# Iwasaki Metal Halide 250 Watt 6500k Bulb color?



## bharada (Apr 17, 2004)

Can anyone that has used the Iwasaki Metal Halide 250 Watt 6500k Bulb comment on it color cast? The web site that's selling it notes that it has a warm yellow white light. Is that just to say that it's not as blue-white as a 10000K MH bulb? Or is there really a yellow color cast to the light like a warm white fluorescent bulb would exhibit?

Thanks.


----------



## MiamiAG (Jan 13, 2004)

It is quite yellow in my experience.


----------



## gnatster (Mar 6, 2004)

More yellow then the 250W Aquamedic 5500K? I don't find those, the AM, bulbs to have much a of a yellowish cast. I'm wondering if the marketing discription is based on a comparison of the 6500K to the 10,000K.more then how the bulb looks alone.


----------



## MiamiAG (Jan 13, 2004)

I'm basing it on my reef experience. If you go to Reef Central, you can see pictures comparing the various metal halide bulbs.


----------



## bharada (Apr 17, 2004)

gnatster said:


> More yellow then the 250W Aquamedic 5500K? I don't find those, the AM, bulbs to have much a of a yellowish cast.

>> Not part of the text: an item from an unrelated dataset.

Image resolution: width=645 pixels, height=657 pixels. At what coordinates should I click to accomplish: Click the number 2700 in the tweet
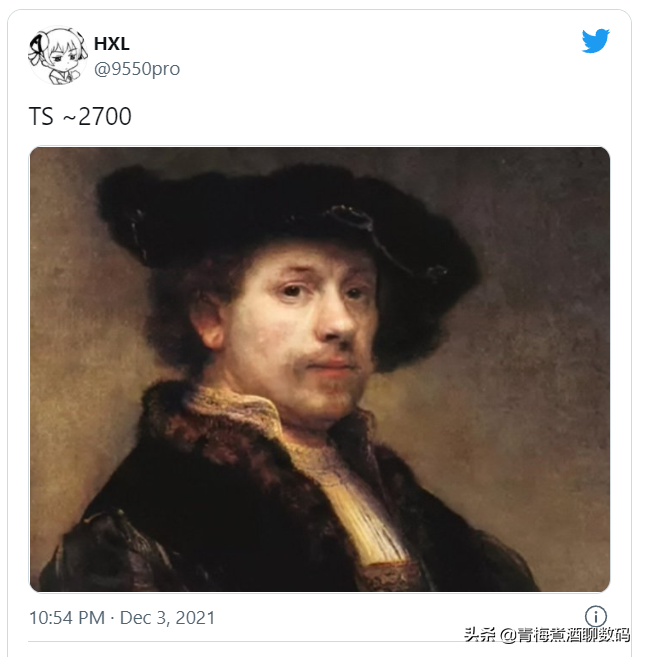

I'm wondering if the marketing discription is based on a comparison of the 6500K to the 10,000K.more then how the bulb looks alone.


gnatster,
Who'd you buy your AquaSpaceLight from, and were you able to buy it with the 5500K bulbs instead of the 10000K they typically ship with?


----------



## IUnknown (Feb 24, 2004)

I use the Aquamedic 5500K, and I think they should be listed as 6500K. They don't look yellow like regular 5500K bulbs.


----------



## gnatster (Mar 6, 2004)

Bought it from lfs and I was able to specify the bulbs I wanted.


----------